■ **Brano fornito**:
· · · · ·

Diverse sono le regole culturali che ogni società ha elaborato per la trasformazione del cibo affinché sia commestibile socialmente: il casherut ebraico, prescritto dalla Torah, fa divieto di cucinare contemporaneamente carne e latticini; le norme comunitarie indicano quali procedure devono essere rispettate perché un cibo possa essere commercializzato (infatti, nella cultura occidentale a seguito delle sue profonde trasformazioni, commestibile diviene sinonimo di commercializzazione).
La trasformazione del cibo avviene molto spesso attraverso l'utilizzo di una fonte di calore, il fuoco o l'essiccazione, ed è interessante notare come l'uso del fuoco sia stato assunto quale principio per distinguere fra mondo animale e uomini.

Molti studiosi hanno visto nella necessità di trasformare la natura del cibo come una sorta di parallelismo con la trasformazione di un essere umano in un membro della società attraverso i riti di iniziazione e di passaggio studiati da Van Gennepp. In altre parole, come la natura si trasforma in cultura nel trattamento e nella preparazione del cibo, ugualmente con i riti l'essere umano assume lo stato di essere sociale.

Una considerazione interessante è vedere come queste due sfere, cibo e trasformazione dello status sociale dell'individuo, hanno un punto di contatto proprio nei rituali di passaggio: l'offerta di cibo, preparato o in forma grezza (capi di bestiame, raccolto etc.), costituisce un momento centrale di questi rituali e gli esempi sono davvero molti. Dai pranzi tipici e abbondanti durante le cerimonie religiose della nostra cultura (i matrimoni o le comunioni sono occasioni per ingrassare di qualche chilo ogni volta), al dono della birra e delle vacche durante lo scambio della dote nella cultura rwandese; dall'isolamento e dall'astinenza del cibo durante i riti degli Indiani d'America al digiuno del Ramadan islamico.

· · · · ·

Voci contenute in un insieme di dati:

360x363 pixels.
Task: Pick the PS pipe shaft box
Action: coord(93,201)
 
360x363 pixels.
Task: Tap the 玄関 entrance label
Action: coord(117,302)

· · · · ·

■ **Compiti ed esercizi**:
1) Riscrivi il brano sulla trasformazione del cibo da "Molti studiosi hanno" fino a "di essere sociale." compreso, mettendo "rituali" al posto di "riti".
2) Trascrivi l'elenco riga per riga, dalla prima all'ultima, senza alcuna modifica.
Il brano e l'elenco non hanno alcun legame tra loro.

■ **Risultati per compito**:
1)
Molti studiosi hanno visto nella necessità di trasformare la natura del cibo come una sorta di parallelismo con la trasformazione di un essere umano in un membro della società attraverso i rituali di iniziazione e di passaggio studiati da Van Gennepp. In altre parole, come la natura si trasforma in cultura nel trattamento e nella preparazione del cibo, ugualmente con i rituali l'essere umano assume lo stato di essere sociale.

2)
360x363 pixels.
Task: Pick the PS pipe shaft box
Action: coord(93,201)
 
360x363 pixels.
Task: Tap the 玄関 entrance label
Action: coord(117,302)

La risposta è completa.